Alison took a deep breath. “Okay, this is the part that might sound a little… hard to believe. Inside the wall were giant columns. All standing like pillars in this pitch-black cavern. They were made of some kind of glass because you could see what was inside them. It was a greenish-looking liquid and each of the columns were holding thousands of little spheres inside, like large bubbles. And inside those spheres were what looked to be seeds… and embryos.”
DeeAnn raised her eyebrows and spoke slowly. “Did you say embryos?”
“Yes.”
“You found embryos hidden inside this place?!”
“Thousands. Maybe tens of thousands. And that water was seeping inside and being changed by those things.

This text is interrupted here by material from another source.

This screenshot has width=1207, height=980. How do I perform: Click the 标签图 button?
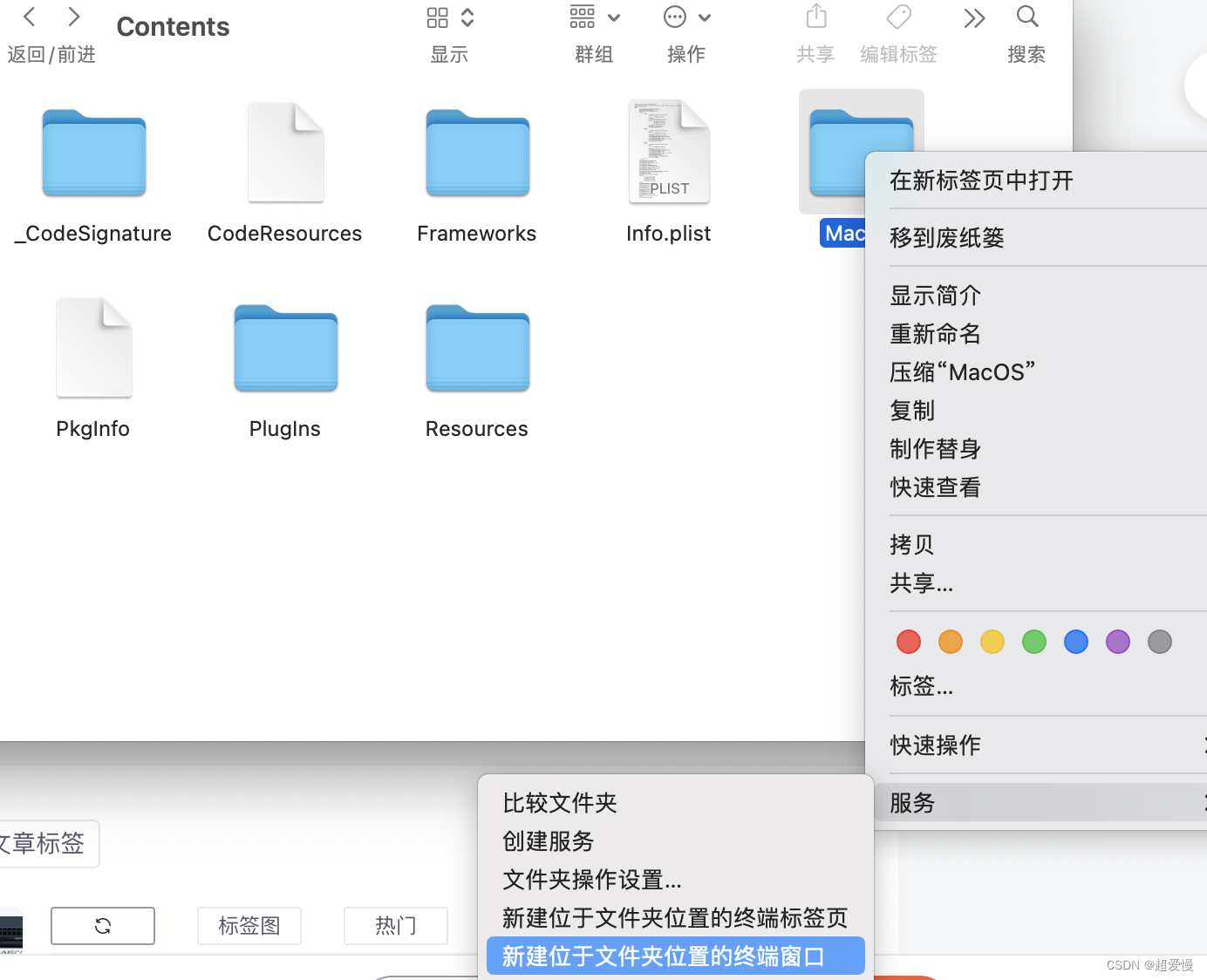tap(249, 925)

The same water that changed those plants after seeping back outside.”
From her chair, DeeAnn stared motionlessly up at Alison, her large eyes blinking repeatedly.
“The water wasn’t the source. The source was the things inside that giant cave. The columns and whatever was inside them.” Alison lowered her voice without realizing it. “The Chinese found the plants, Dee. They grabbed as much as they could and then burned the rest. But I don’t think they knew about the water. And they sure as hell didn’t know what was hidden in that cliff.”
“So who put it there?”
“We don’t know,” Alison said. “But whoever it was … wasn’t us.”
DeeAnn’s eyes opened wide. “Wasn’t us?”
“They couldn’t have been. Dee, these things were advanced. I mean really advanced. Even Wil Borger couldn’t believe it. And there was enough dust on the ground to tell me that no one had been in there for a looong time.”
“How long?”
“Long. Hundreds of years, at least. Maybe thousands.”
DeeAnn was having as much trouble processing it as they had. “But… why? Why would someone… or something… put that there?”